The first one contains 2 ID columns:

data = {
    "ID1" : [1,2,3],
    "ID2" : [1,4,5]
}
df = pl.DataFrame(data)

The second and third are dataframes than contains an ID and a value:

T1 = {
    "ID" : [9,2,5],
    "Values" : ["A","B","c"],
    "Values II" : ["foo","boo","baz"]
}
T1 = pl.DataFrame(T1)

T2 = {
    "ID" : [1,4,10],
    "Values" : ["X","J","c"]
}
T2 = pl.DataFrame(T2)

I can check if the ID exists on the other tables like this

(
    df
    .with_columns(
        ID1_is_on_T1 = pl.col("ID1").is_in(T1.select(pl.col("ID"))),
        ID2_is_on_T1 = pl.col("ID2").is_in(T1.select(pl.col("ID"))),
        ID1_is_on_T2 = pl.col("ID1").is_in(T2.select(pl.col("ID"))),
        ID2_is_on_T2 = pl.col("ID2").is_in(T2.select(pl.col("ID"))),
    )
)

And i'm looking to do somehting like this:

(
    df
    .with_columns(
        pl
        .when(
            pl.col("ID1").is_in(T1.select(pl.col("ID")))
        )
        .then(
            T1.select(pl.col("Values"))
        )
        .otherwise(0)
    )
)

ValueError: can only call .item() if the dataframe is of shape (1, 1), or if explicit row/col values are provided; frame has shape (3, 1)

Current .join() approach:

T1_1 = (
    T1
    .rename(
        {"ID": "ID1"}
    )
)

T1_2 = (
    T1
    .rename(
        {"ID": "ID2"}
    )
)

Join_1 = df.join(T1_1,on = "ID1", how="left").rename({"Values" : "ID1_Values", "Values II" : "ID1_Values II"})
Join_2 = Join_1.join(T1_2, on = "ID2", how="left").rename({"Values" : "ID2_Values", "Values II" : "ID2_Values II"})

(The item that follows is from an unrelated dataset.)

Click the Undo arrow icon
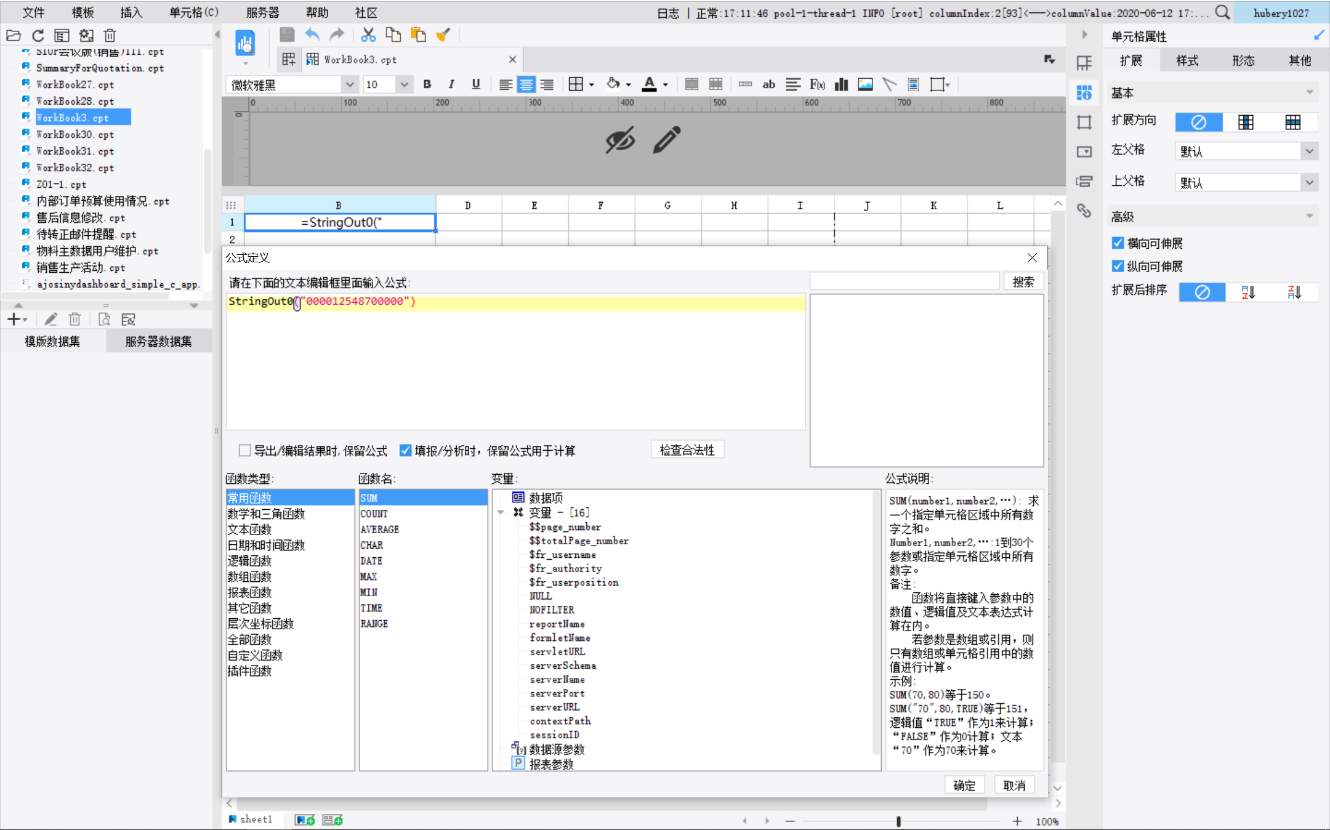The width and height of the screenshot is (1330, 830). 312,35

On this approach its only considering the first table, i would need to do the same for the T2 too.


Solution

  • Two joins will be most efficient here. You can avoid excessive renaming by specifing left_on and right_on separately, as well as using a suffix to clarify the duplicate names.

    >>> (df.join(T1, left_on="ID1", right_on="ID", how="left")
    ...    .join(T2, left_on="ID2", right_on="ID", how="left", suffix="_T2"))
    shape: (3, 5)
    ┌─────┬─────┬────────┬───────────┬───────────┐
    │ ID1 ┆ ID2 ┆ Values ┆ Values II ┆ Values_T2 │
    │ --- ┆ --- ┆ ---    ┆ ---       ┆ ---       │
    │ i64 ┆ i64 ┆ str    ┆ str       ┆ str       │
    ╞═════╪═════╪════════╪═══════════╪═══════════╡
    │ 1   ┆ 1   ┆ null   ┆ null      ┆ X         │
    │ 2   ┆ 4   ┆ B      ┆ boo       ┆ J         │
    │ 3   ┆ 5   ┆ null   ┆ null      ┆ null      │
    └─────┴─────┴────────┴───────────┴───────────┘